Buglyst
Start Debugging

LEARN · DEBUGGING GUIDE

Docker Build Cache Invalidation: Why Your Builds Are Slow

If your Docker builds are slow, cache invalidation is the usual suspect. This guide walks through the exact commands and patterns to identify and fix cache misses.

IntermediateDocker7 min read

What this usually means

Docker builds are slow because the layer cache is being invalidated prematurely. Each Dockerfile instruction creates a layer. If any instruction before a heavy operation (like apt-get install) changes, all subsequent layers must be rebuilt from scratch. The most common culprit is a COPY . . early in the Dockerfile that changes every build, forcing every later step to re-execute.

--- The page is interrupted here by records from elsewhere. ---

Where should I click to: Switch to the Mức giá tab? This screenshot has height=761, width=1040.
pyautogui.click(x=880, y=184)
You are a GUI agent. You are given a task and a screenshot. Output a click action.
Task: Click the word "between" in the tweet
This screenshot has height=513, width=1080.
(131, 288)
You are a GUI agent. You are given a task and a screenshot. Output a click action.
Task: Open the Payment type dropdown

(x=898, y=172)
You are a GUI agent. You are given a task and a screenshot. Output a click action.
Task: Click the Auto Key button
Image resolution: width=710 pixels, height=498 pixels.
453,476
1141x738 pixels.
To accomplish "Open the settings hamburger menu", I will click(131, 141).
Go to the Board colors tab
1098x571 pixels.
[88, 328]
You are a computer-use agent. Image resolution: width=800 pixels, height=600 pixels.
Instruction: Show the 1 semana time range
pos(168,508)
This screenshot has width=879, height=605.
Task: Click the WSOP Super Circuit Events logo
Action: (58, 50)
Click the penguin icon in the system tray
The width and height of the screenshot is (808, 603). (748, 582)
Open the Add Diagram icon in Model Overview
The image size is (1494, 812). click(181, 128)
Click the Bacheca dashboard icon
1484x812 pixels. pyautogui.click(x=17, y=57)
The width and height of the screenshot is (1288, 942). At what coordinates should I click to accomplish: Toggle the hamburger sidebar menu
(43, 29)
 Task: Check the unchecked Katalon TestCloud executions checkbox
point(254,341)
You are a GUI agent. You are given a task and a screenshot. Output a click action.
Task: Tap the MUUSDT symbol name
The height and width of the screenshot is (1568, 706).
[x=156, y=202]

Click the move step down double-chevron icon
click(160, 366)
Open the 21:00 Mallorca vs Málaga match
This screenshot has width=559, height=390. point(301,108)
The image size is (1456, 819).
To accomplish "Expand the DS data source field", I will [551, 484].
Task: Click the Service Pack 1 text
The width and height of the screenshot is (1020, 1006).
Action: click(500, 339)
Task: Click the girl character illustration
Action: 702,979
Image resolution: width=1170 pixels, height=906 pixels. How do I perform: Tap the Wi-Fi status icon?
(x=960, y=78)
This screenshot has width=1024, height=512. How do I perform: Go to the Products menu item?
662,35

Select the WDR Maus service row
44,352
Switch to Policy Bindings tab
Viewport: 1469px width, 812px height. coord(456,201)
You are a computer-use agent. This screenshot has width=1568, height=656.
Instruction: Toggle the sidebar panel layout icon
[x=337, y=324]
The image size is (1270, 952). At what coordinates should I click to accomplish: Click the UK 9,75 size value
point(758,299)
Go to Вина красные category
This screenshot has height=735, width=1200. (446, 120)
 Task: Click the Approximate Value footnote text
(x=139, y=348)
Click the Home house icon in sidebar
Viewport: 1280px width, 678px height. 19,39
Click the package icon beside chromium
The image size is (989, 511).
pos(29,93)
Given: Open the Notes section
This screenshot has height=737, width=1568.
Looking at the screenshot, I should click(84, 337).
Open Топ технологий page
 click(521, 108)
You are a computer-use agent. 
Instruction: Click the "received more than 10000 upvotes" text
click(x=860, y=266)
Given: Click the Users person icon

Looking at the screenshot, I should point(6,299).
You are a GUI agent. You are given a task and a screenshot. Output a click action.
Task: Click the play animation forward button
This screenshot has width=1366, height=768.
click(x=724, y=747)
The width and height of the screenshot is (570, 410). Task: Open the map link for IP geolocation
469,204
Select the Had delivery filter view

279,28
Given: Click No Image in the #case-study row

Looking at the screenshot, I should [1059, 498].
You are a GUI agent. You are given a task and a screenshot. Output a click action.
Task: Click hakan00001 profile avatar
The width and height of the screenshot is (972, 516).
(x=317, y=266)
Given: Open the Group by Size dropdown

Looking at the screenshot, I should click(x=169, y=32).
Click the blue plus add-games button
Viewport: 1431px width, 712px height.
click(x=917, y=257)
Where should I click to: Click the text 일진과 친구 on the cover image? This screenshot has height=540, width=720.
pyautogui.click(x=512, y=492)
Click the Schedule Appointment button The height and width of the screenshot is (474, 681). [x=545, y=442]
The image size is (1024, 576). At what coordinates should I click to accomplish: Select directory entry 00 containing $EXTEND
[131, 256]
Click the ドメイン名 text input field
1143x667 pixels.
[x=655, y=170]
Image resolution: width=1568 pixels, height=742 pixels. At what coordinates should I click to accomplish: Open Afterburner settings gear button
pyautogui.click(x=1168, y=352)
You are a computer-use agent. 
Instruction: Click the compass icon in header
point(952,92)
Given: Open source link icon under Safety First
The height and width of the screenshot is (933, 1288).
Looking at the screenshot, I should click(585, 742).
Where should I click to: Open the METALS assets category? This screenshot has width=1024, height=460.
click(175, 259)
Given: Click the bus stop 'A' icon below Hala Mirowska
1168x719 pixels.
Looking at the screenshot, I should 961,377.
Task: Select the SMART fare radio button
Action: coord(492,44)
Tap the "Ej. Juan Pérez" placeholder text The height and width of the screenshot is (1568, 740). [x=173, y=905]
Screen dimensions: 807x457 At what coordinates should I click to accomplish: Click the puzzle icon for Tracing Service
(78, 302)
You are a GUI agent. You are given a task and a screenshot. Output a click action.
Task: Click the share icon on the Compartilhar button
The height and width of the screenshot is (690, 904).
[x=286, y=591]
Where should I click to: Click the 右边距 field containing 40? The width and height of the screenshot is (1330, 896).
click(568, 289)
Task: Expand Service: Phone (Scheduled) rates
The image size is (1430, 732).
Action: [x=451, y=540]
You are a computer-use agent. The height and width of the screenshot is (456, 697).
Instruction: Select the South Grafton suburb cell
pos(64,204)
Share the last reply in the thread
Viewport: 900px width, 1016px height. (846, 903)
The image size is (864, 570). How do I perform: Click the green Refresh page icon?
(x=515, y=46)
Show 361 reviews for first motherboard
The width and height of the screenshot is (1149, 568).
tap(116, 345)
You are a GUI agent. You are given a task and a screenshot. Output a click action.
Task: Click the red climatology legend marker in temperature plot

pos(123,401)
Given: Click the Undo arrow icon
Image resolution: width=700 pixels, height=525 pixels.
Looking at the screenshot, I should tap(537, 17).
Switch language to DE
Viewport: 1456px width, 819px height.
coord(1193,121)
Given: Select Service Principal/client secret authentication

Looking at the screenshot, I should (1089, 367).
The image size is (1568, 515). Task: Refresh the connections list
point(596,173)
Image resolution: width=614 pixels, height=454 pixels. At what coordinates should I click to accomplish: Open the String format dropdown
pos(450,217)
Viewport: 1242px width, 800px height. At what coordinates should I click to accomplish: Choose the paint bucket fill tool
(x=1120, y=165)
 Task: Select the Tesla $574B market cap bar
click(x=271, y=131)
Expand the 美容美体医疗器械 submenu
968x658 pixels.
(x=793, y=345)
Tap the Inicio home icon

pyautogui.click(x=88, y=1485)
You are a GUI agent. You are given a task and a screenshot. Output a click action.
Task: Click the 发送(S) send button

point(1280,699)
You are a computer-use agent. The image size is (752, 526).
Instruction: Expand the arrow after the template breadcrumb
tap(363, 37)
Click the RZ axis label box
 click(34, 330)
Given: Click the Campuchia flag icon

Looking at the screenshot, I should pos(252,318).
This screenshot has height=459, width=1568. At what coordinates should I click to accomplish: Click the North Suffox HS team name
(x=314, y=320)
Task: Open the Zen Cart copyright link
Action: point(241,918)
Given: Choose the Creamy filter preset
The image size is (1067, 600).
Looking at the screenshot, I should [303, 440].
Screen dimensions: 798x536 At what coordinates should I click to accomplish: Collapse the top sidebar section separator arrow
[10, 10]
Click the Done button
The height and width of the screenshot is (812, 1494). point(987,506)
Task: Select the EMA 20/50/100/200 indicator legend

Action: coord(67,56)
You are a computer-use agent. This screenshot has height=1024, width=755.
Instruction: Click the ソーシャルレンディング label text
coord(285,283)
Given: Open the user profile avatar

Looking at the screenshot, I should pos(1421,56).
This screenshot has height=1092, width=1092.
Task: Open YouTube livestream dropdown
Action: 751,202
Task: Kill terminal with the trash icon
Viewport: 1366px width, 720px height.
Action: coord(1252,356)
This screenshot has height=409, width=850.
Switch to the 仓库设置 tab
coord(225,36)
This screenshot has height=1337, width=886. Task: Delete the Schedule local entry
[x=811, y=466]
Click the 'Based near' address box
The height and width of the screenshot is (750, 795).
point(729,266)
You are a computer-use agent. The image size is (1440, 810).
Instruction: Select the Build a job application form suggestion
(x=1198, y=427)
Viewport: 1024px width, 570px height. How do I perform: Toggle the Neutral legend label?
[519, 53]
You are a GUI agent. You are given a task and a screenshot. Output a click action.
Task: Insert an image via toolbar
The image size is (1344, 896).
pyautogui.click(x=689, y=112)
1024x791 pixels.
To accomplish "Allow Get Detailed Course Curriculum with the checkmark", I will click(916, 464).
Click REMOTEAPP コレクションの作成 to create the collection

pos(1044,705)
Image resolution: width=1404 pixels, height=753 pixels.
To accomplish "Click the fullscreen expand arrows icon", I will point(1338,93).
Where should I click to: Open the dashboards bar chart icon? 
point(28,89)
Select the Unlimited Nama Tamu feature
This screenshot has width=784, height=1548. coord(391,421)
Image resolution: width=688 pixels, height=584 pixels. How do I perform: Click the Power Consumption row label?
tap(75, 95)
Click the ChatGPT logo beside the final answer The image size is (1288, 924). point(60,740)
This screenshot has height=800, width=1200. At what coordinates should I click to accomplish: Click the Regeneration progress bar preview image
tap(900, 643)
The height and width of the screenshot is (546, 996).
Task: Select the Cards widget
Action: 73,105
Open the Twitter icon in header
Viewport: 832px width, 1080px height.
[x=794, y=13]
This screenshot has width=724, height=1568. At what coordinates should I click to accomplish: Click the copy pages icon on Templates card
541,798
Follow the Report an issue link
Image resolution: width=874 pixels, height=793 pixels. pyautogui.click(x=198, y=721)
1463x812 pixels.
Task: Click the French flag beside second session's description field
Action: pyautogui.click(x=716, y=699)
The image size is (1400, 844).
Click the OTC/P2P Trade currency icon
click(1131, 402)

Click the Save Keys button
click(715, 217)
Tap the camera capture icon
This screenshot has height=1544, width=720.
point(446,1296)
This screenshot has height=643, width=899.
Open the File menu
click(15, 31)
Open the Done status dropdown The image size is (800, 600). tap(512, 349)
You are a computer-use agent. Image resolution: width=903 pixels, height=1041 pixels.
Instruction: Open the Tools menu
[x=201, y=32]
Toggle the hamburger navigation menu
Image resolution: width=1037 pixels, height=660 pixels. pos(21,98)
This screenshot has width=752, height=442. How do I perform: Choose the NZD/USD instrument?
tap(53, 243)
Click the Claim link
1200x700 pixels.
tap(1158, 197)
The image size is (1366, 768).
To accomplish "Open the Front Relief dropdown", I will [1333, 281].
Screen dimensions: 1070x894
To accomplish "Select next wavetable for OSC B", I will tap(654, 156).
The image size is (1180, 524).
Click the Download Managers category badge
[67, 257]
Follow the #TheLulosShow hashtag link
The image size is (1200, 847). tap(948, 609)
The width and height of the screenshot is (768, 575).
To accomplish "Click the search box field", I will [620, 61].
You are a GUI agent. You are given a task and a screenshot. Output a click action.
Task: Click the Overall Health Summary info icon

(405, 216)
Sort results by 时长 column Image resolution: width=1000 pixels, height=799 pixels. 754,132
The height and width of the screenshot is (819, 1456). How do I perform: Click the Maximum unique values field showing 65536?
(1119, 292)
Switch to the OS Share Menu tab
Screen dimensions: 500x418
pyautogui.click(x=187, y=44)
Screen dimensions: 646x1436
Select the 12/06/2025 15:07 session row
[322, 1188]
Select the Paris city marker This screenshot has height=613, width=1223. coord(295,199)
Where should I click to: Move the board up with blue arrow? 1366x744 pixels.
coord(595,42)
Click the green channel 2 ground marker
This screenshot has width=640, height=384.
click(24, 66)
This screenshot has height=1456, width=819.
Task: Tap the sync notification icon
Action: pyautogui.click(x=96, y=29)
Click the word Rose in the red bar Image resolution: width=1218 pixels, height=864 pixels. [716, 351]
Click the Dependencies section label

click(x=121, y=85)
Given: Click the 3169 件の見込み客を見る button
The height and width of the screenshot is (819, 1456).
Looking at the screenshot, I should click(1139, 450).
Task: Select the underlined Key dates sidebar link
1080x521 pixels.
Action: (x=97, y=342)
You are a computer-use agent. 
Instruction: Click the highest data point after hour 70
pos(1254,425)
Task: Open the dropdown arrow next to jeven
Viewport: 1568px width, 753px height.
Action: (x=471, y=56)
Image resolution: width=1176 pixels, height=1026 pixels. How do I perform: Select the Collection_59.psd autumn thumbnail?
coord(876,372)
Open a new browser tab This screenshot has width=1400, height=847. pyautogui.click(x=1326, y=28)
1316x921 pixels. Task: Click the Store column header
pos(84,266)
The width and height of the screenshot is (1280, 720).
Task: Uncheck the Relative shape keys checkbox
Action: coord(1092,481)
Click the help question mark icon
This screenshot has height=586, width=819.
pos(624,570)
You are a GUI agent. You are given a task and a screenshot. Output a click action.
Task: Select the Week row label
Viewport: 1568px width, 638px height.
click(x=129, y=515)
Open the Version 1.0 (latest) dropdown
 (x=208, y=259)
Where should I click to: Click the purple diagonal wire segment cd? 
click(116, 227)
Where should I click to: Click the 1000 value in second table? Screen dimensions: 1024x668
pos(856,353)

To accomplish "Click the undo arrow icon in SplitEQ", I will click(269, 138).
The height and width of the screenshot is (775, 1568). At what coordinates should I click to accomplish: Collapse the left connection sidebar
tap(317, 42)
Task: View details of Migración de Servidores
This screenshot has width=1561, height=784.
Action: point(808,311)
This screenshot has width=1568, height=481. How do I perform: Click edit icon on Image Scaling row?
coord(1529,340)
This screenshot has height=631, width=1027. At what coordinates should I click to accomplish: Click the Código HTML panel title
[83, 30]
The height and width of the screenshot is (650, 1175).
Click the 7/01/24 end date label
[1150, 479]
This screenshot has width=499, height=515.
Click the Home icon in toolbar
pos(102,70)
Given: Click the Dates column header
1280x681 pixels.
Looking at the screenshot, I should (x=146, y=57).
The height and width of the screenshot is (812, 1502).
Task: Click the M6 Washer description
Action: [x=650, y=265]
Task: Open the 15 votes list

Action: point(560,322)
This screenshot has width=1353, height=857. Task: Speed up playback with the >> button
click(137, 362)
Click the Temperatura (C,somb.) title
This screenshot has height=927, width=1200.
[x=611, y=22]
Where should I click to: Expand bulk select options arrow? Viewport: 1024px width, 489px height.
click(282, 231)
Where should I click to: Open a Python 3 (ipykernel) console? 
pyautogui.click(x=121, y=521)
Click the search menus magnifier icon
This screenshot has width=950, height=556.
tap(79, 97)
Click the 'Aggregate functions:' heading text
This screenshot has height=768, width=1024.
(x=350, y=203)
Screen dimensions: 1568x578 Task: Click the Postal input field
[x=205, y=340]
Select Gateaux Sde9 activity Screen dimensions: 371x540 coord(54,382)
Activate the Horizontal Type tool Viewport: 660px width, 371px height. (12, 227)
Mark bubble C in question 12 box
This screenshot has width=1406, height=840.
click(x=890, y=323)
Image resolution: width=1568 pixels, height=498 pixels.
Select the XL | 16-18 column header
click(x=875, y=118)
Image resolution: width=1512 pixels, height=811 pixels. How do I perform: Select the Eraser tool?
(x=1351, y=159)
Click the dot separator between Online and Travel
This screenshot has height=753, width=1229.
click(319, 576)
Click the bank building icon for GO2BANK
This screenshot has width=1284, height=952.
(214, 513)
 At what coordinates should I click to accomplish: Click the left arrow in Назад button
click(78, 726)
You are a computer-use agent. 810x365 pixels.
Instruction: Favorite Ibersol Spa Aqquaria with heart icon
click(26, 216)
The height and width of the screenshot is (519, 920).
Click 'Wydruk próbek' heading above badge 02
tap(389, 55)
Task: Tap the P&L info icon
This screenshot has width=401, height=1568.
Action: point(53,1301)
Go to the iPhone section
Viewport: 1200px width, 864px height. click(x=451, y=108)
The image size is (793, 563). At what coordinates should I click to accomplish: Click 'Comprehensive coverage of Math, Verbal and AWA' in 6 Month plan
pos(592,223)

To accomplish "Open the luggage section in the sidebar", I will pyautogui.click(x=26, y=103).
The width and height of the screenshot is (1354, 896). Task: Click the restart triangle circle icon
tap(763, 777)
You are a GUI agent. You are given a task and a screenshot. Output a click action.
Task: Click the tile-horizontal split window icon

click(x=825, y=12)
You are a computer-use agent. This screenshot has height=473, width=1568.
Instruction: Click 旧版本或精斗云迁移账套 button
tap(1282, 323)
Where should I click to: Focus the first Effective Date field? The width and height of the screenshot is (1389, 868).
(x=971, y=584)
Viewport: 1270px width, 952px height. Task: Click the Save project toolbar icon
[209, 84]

Another cause is inconsistent build context or build args that differ between runs, causing cache misses on ARG or ENV instructions. Also, package managers like apt update daily but if your cache is invalidated, it re-downloads everything. The key is to structure your Dockerfile so that infrequently changed layers come first.

( 01 )Fast diagnosis

The first ten minutes — establish facts before touching code.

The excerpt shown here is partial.